FDI equity inflow into India grew 168% on-year to $17.57 billion between April and June — the first quarter in India’s fiscal year 2022. That refers to foreign money invested into Indian markets as well as businesses and is free of debt.
“Fund flows have been one of the major reasons that helped the rupee gain steadily,” Somaiya said. He pointed out that between August last year and now, the rupee has been stuck in a relatively broad range of 72 and 75 against the dollar.
That suggests the RBI has been “very active in managing the volatility of the rupee,” using its interventions to build up its foreign exchange reserves to near all-time highs, he said. Latest data showed the RBI had about $616.9 billion in foreign exchange reserves as on Aug. 20.
Somaiya said he expects the rupee to appreciate in the near term, following sharp gains in the domestic stock market. He predicted the currency could appreciate to levels near 72.20 against the dollar by the end of the year. In 2022, he expects the rupee to trade around the 73.50 to 74 level as the U.S. currency strengthens.
Current account situation
Last year, India recorded a current account surplus for the first time in over a decade due to a collapse in domestic demand for imports as a result of the pandemic. That implied the value of incoming goods, services and investments into India was lower than the amount that left the country.
In the first three months of this year, India’s current account deficit widened to $8.1 billion, or 1% of GDP, as the economy slowly recovered.
UBS strategists said India’s quarterly current account balance has deteriorated rapidly from last year, driven by a rebound in oil prices.
“Given our expectations for India’s current account deficit to persist in a 1-1.5% range into 2022, we expect the [rupee] to come under pressure when US yields start to rebound toward 2% by year-end,” they said.
Rupee can hold up ‘relatively well’
British investment bank HSBC has a more positive view on the Indian currency. It expects the rupee to reach 73 against the dollar by year-end and says the currency will likely end flat with its end-2020 level. In the longer term, the bank expects modest weakness where the rupee could weaken to 75 against the dollar.
HSBC expects the rupee to hold up “relatively well” in a stronger dollar environment as persistent FDI inflows and better foreign-exchange reserves will help the currency withstand external headwinds, Madan Reddy, Asia foreign-exchange strategist at HSBC Global Research, told CNBC.
“The uncertainty around slowing sequential global growth and the Fed’s policy normalisation should therefore leave the [rupee] as an outperformer in Asia,” he said.
U.S. Federal Reserve chair Jerome Powell last month indicated that the central bank is likely to begin withdrawing some of its easy-money policies before the end of the year, though he still sees interest rate hikes off in the distance.

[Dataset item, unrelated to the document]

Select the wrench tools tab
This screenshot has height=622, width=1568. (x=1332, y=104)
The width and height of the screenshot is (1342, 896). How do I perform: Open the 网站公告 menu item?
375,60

Reddy said the likelihood of tighter monetary conditions in the U.S. and a re-widening of India’s current account deficit point to a higher dollar/rupee pair. But, he added, excessive weakness in the rupee is less likely as the RBI would eventually remove excess liquidity conditions from the economy and restrain inflation expectations.
He pointed out the central bank’s foreign-exchange purchases in recent years have helped suppress longer-term depreciation expectations among local traders.

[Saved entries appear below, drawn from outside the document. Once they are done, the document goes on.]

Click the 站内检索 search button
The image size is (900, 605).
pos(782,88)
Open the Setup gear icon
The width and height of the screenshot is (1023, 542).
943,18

“In our view, the RBI’s FX policy will continue to remain a key driver of rupee’s performance,” Reddy said, adding that he sees little incentive for the central bank to tolerate the rupee’s strength as long as capital inflows are not broad-based.
“For now, the RBI seems to be comfortable with [dollar/rupee] oscillating within its year-to-date trading range of 72.5-75.5,” he said.
Motilal Oswal’s Somaiya added that domestic factors like growth recovery are more in favor of a stronger rupee, but global factors could cap gains against the dollar.